Because I was not athletic (far from it, since the coach always had to place me on one or the other dismayed team), dance did not seem to be the life I would wind up pursuing. But, because the community college I attended after graduating high school (and after being transplanted to Miami, Florida, at the thirteen-year-old peak of adolescent angst) had a P.E. requirement, and dance was an option, I began dancing. Figuring that I would need dance for theater, I tried a class and was hooked. Now, some 35 years later, and after a B.F.A. in dance and a Master’s in philosophy and art, I have taught, choreographed and performed in so many places. From New York’s Alvin Ailey school to heading the dance program at Interlochen Arts Academy; from Alaska (where a certain female singer was a student of mine that I brought to the lower 48) to teaching in Israel, Germany, Italy, Japan, and Hawaii (even a master class at Barack Obama’s Alma Mater, Punahou School); to across the USA. Besides my role as teacher I also recruited talented students from schools in a 20 to 38 state tour each year (really built up those frequent flyer miles!).
My final full time professorship was at Southern Methodist University in Dallas, Texas, where after ten years I was denied tenure. A chapter closed. My wonderful wife, Joanna—also from New York, but teaching outside of Dallas—and I met through the personals there. My experience at SMU was a sign to return to the east coast, and Joanna accepted a position teaching at St. Mary’s College in Southern Maryland. And there is where the next chapter opened.
A whole county with no used bookstore? How strange! Maybe this was the time to try my hand at creating my dream in the county seat, Leonardtown. (Actually, I lie: there is one other used bookstore in this area. Before I opened, Joanna and I went to innocently check out the competition and quickly discovered that while the front room had an odd collection of mass market paperbacks, the real “meat” of the operation was in the back room through a curtain marked “you must be 21 to enter.”)

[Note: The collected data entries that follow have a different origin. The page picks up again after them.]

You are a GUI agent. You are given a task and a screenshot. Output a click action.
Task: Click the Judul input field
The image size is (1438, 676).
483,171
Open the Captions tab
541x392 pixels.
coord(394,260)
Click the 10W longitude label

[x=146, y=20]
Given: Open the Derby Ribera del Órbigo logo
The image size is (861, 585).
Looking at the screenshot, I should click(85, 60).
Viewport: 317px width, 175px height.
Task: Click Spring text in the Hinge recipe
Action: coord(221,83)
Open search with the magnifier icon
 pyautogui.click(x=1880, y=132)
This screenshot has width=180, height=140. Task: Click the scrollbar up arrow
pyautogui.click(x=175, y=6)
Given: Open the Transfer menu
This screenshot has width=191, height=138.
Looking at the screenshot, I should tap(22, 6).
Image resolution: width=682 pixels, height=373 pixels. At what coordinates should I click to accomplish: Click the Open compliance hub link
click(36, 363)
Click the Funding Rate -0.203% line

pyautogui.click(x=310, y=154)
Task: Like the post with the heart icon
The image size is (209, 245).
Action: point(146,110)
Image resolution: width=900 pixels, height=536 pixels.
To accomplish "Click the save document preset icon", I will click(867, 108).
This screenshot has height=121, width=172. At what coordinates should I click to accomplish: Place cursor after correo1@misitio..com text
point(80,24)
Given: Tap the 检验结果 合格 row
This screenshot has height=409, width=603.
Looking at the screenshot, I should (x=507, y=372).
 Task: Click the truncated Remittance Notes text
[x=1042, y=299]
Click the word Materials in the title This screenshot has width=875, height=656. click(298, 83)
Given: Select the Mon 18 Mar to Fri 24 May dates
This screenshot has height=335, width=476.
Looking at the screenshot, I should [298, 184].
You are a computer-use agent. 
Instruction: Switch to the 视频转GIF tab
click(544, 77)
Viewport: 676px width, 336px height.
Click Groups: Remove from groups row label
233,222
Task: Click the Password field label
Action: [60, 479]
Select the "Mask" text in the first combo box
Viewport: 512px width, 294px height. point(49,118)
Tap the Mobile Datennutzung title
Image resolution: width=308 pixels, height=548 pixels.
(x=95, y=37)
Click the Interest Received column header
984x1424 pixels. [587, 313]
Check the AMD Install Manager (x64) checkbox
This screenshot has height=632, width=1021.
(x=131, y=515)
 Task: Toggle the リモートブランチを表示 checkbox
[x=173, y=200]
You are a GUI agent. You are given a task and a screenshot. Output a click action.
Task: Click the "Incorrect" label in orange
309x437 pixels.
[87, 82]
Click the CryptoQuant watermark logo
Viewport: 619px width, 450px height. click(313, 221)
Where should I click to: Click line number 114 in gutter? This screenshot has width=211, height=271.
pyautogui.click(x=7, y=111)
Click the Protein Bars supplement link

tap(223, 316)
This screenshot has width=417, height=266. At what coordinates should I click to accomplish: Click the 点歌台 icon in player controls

I can hear my father joking about my mother “always having her nose in a book.” Maybe that is where I inherited my love for literature; I don’t know. I do remember reading the book that launched my full immersion in a life of reading: Robert Heinlein’s Stranger in a Strange Land. I must have read it shortly after it was published. While I enjoyed reading from an early age, that book really affected me because of its exploration of morals and customs, and of how we would act if brought up in a totally different world. This begins to explain why I studied philosophy.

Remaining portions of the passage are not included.